Many of the firms offering these loans were lambasted for their highly uncompetitive interest rates. While many seeking short-term finance were locked out of mainstream lending as a result of constrained incomes and employment opportunities, payday lenders such as QuickQuid soon became a lender of last resort.
This, coupled with the dramatic squeeze in income and employment opportunities experienced by many due to the recession, allowed QuickQuid and others to soon dominate the UK credit market. Calls to regulate these sorts of practices were being heard as early as 2008 when Vince Cable expressed concerns over the growth of payday firms. Opposition parties in Parliament also began pledging tougher legislation on these firms. By 2013, the FCA was established in order to curb the endemic problem of payday lending. And in 2016, Google formally announced all payday lenders would be barred from advertising on their platform. Many have sought redress through the Financial Ombudsman. So far just under two-thirds of complaints have been upheld, with 59 per cent of those seeking recompense being awarded compensation. This has hit the company hard, being the main source of their difficulties in the UK market.

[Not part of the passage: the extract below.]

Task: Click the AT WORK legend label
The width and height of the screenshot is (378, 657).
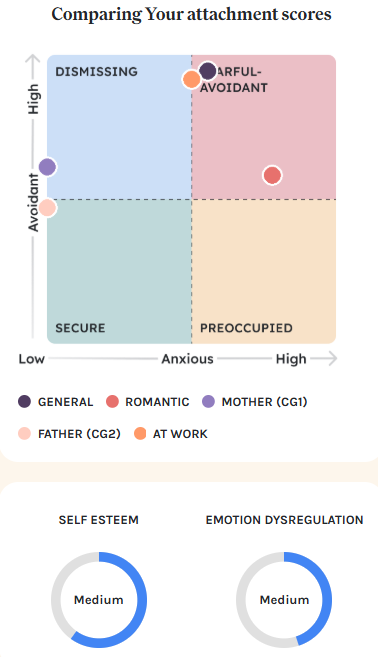Action: [x=180, y=434]
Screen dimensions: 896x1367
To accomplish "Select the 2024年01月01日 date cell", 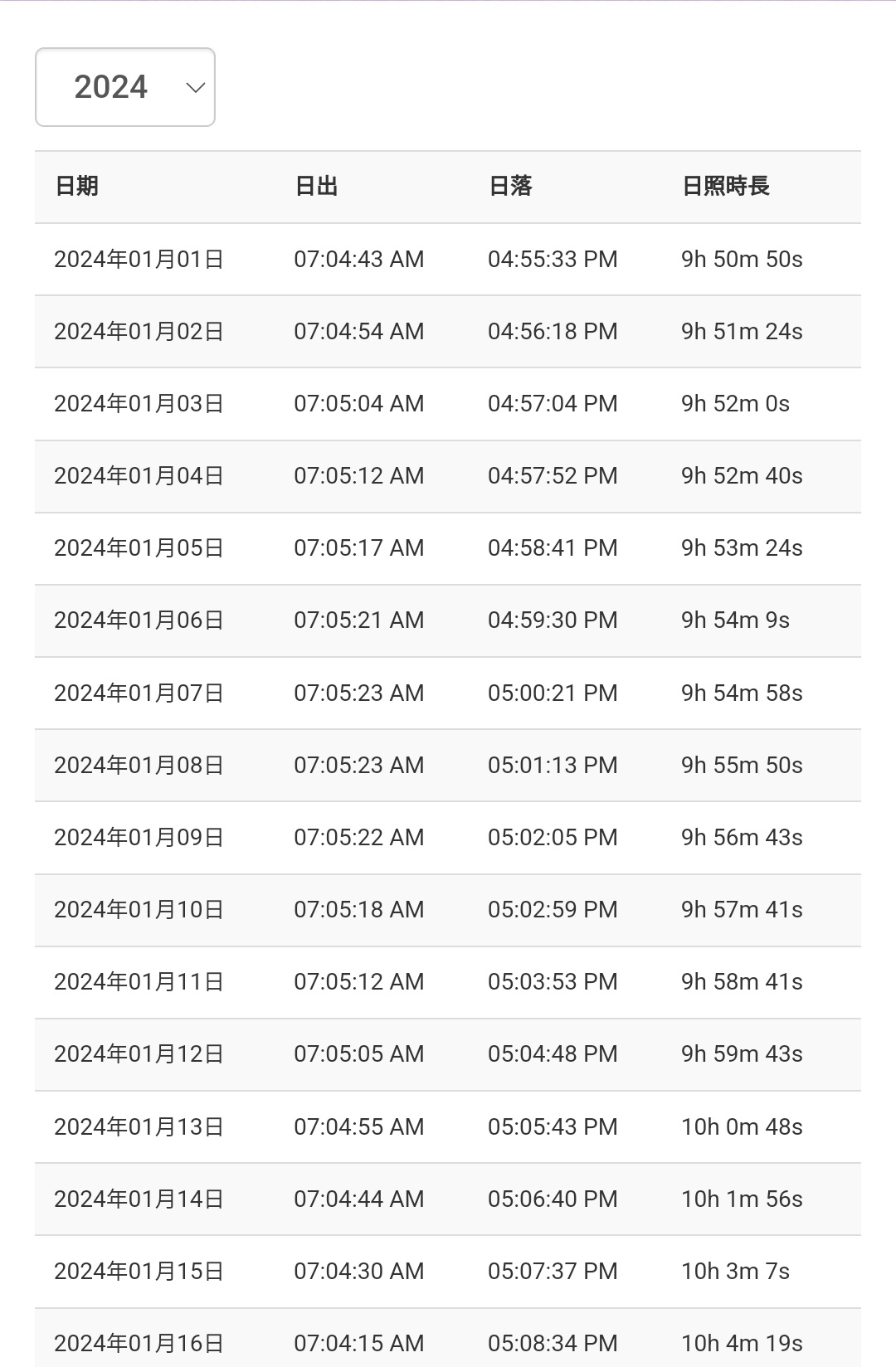I will (x=139, y=260).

How will this affect customers? While QuickQuid’s UK operations will likely need to begin to cease, customers need to recognise the obligations they have to fulfil their loan agreements to the company. Avoiding payments voluntarily or involuntarily will result in additional fees, charges and penalties, as well as affecting an individual’s credit rating.
Those seeking redress from the company over their objectional lending practices are advised to wait for further information from the firm before taking further action. It is possible that claims may not be awarded until Grant Thornton have wound up UK operations.